Cryopreservation and mycophenolate therapy are detrimental to hematopoietic progenitor cells

BACKGROUND: The aim of the present study was to determine whether certain components of nonmyeloablative regimens for hematopoietic cell transplantation might compromise the growth of hematopoietic progenitors. METHODS: Porcine peripheral blood progenitor cells (PBPC) were cytokine-mobilized, collected by leukapheresis, and cryopreserved using 5% dimethyl sulfoxide and 6% hydroxyethyl starch. The influence of cryopreservation on PBPC was tested in vitro by enumeration of colony-forming units (CFUs) in methylcellulose and cobblestone area-forming cell (CAFC) subsets in stromal-associated long-term cultures on fresh and frozen PBPC. The effects of mycophenolate mofetil (MMF) on porcine PBPC and baboon and human bone marrow (BM) were tested in vitro by adding varying doses of MMF to the CFU assays. One baboon was treated with increasing doses of MMF (100-500 mg/kg per day continuously intravenous), and sequential BM aspirations were tested for CFU content.
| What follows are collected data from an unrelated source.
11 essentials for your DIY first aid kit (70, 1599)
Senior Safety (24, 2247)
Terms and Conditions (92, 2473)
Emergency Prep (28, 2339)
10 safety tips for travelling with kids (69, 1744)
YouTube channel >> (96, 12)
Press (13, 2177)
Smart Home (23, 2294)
RESULTS: Fresh cytokine-mobilized PBPC had similar frequencies of progenitor cells when compared with porcine BM. Freezing-thawing of PBPC had no effect on porcine CFUs but reduced the recovery of CAFCs by more than 90%. In vitro, MMF completely inhibited the development of porcine and human CFUs at a concentration of 1 microg/mL and of baboon CFUs at levels between 10 and 100 microg/mL. Plasma-free mycophenolic acid levels of 10 to 30 microg/mL were associated with decreased CFUs in the BM. CONCLUSIONS: Cryopreservation and MMF potentially prevent engraftment of porcine PBPC by reducing the content or development of progenitor cells. These results indicate that the use of fresh PBPC might improve the induction of mixed hematopoietic chimerism and raise the possibility that use of high doses of MMF in the poststem cell transplant may compromise engraftment.